To find such markers, Bagnato is employing high-resolution quantitative MRI methods.
“If we push these MRI technologies, we’ll make the in vivo evaluation of neurodegeneration a reality, causing a turning point in the care of patients with MS and neurodegenerative disease,” Bagnato said.
Hunt for Biomarkers
Bagnato explained that the fundamental cause of irreversible disability in MS, neurodegeneration, comes secondary to the death of neurons and the breakdown of neuronal wires and their covers, called axons and myelin, respectively. The inability to detect neurodegeneration in patients makes it difficult to develop new treatments. For this reason, MS remains an incurable disease.
Research into MRI biomarkers of neurodegeneration is a top priority in the field, Bagnato says.
“Finding these biomarkers will set us on a path toward not only halting neurodegeneration but promoting neuroprotection in MS.”
Among the MRI techniques her group is focused on for detecting and monitoring myelin and axonal injury is selective inversion recovery quantitative magnetization transfer imaging (SIR-qMT) and multi‐compartment diffusion MRI using the spherical mean technique (SMT).
As described in several reports published over the last five years, her team used these imaging approaches to evaluate patients with MS and healthy volunteers. They found their SIR-qMT and SMT protocols, used at 3-T, predict radiological and clinical disease severity.
“These types of images can be obtained using 3-T systems which are available at most institutions, making this screening strategy clinically feasible.”
Now, Bagnato and her team are applying these techniques to people recently diagnosed with MS to understand how early neurodegeneration occurs and how it may impact the likelihood of progression.
“Part of the excitement for these results is that these types of images can be obtained using 3-T systems which are available at most institutions, making this screening strategy clinically feasible,” Bagnato explained.

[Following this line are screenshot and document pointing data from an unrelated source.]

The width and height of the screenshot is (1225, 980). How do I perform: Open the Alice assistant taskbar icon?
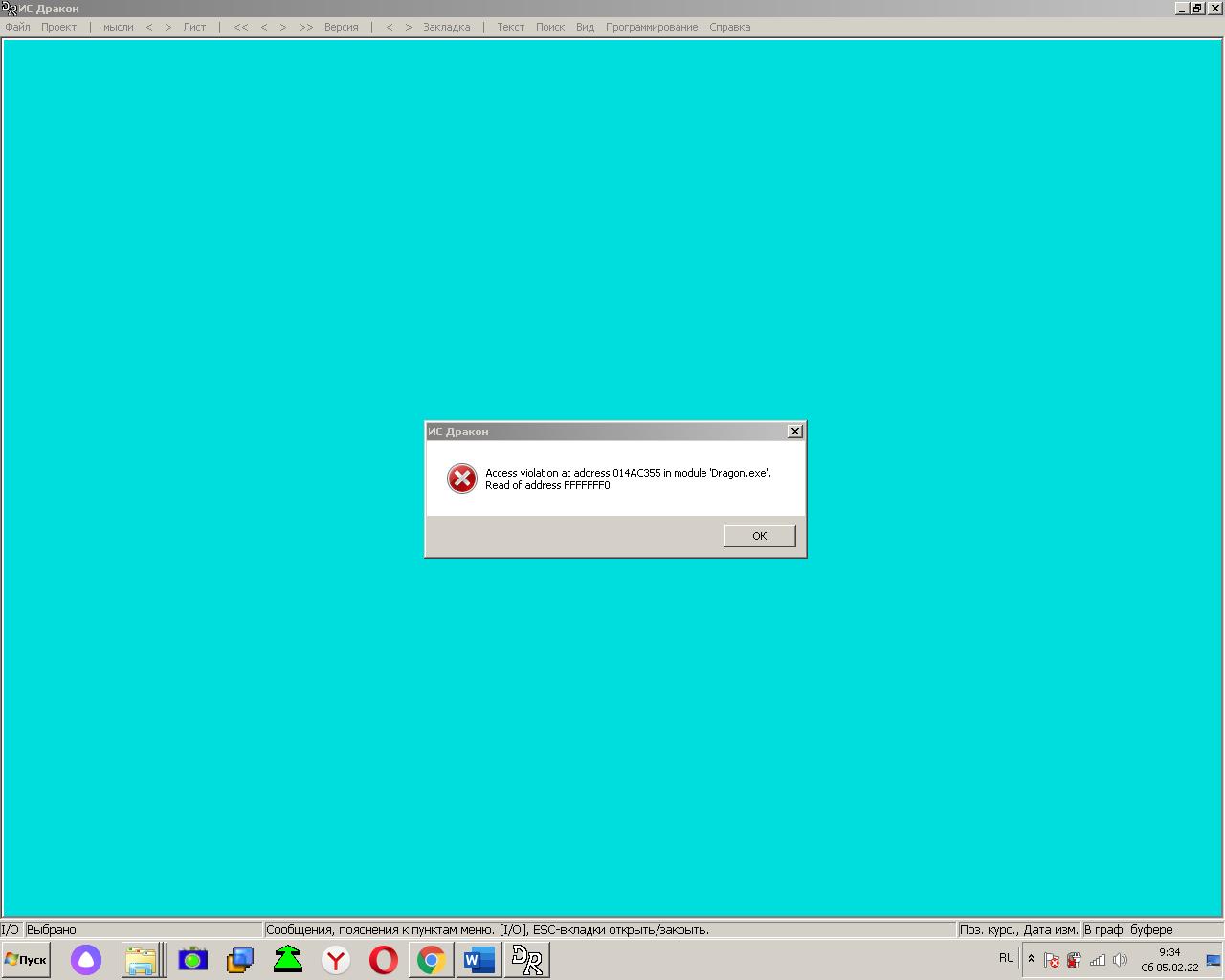pos(86,959)
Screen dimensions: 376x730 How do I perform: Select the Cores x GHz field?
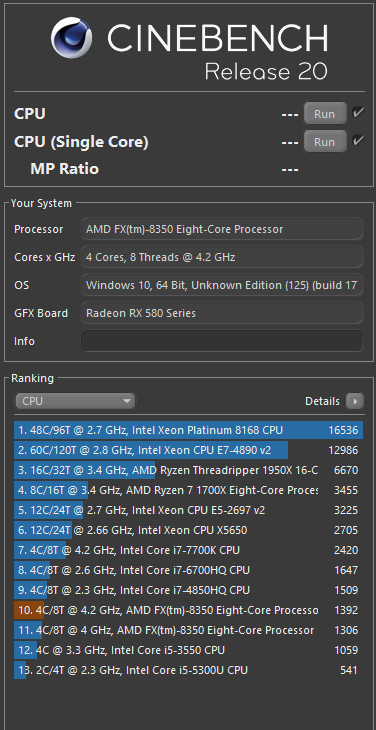[222, 257]
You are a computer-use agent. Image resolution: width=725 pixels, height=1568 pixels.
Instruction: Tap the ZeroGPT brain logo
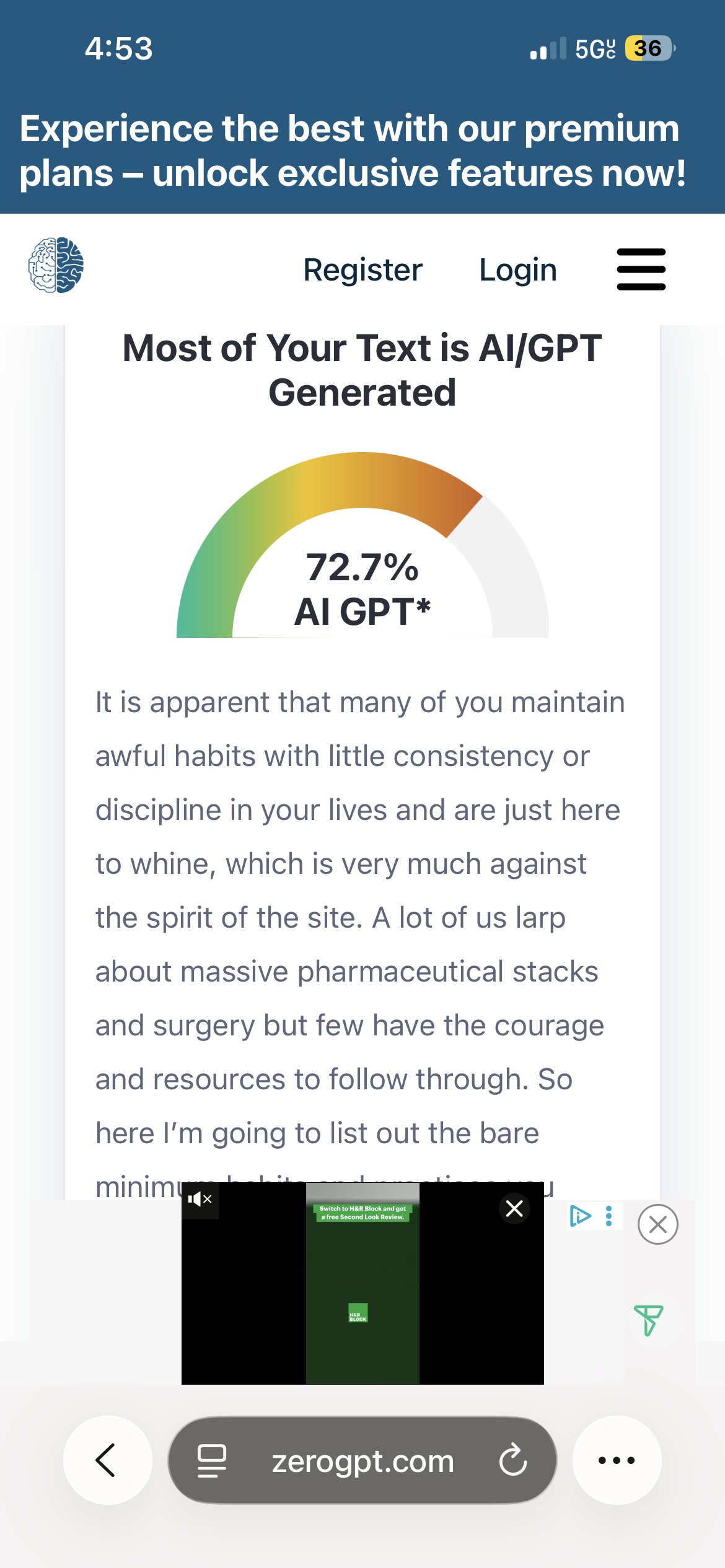[x=56, y=265]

After studies are completed, Bagnato plans to deliver size computations and MRI protocols for proof-of-concept clinical trials on neuroprotection and repair.
“We are building these imaging protocols to detect neurological dysfunction early, even before symptom onset, to open a wide window for altering disease progression in a timely manner, when there is still salvageable brain tissue,” Bagnato said.
In addition to clinical monitoring, she envisions these advanced MRI techniques as soon being used to better understand the fundamentals of MS progression, including modifiable and non-modifiable risk factors.
“In the very near future, I believe advanced MRI methods like those developed by our group and others will significantly improve our ability to study, monitor and treat MS,” Bagnato said. “That’s our vision. That’s our goal.”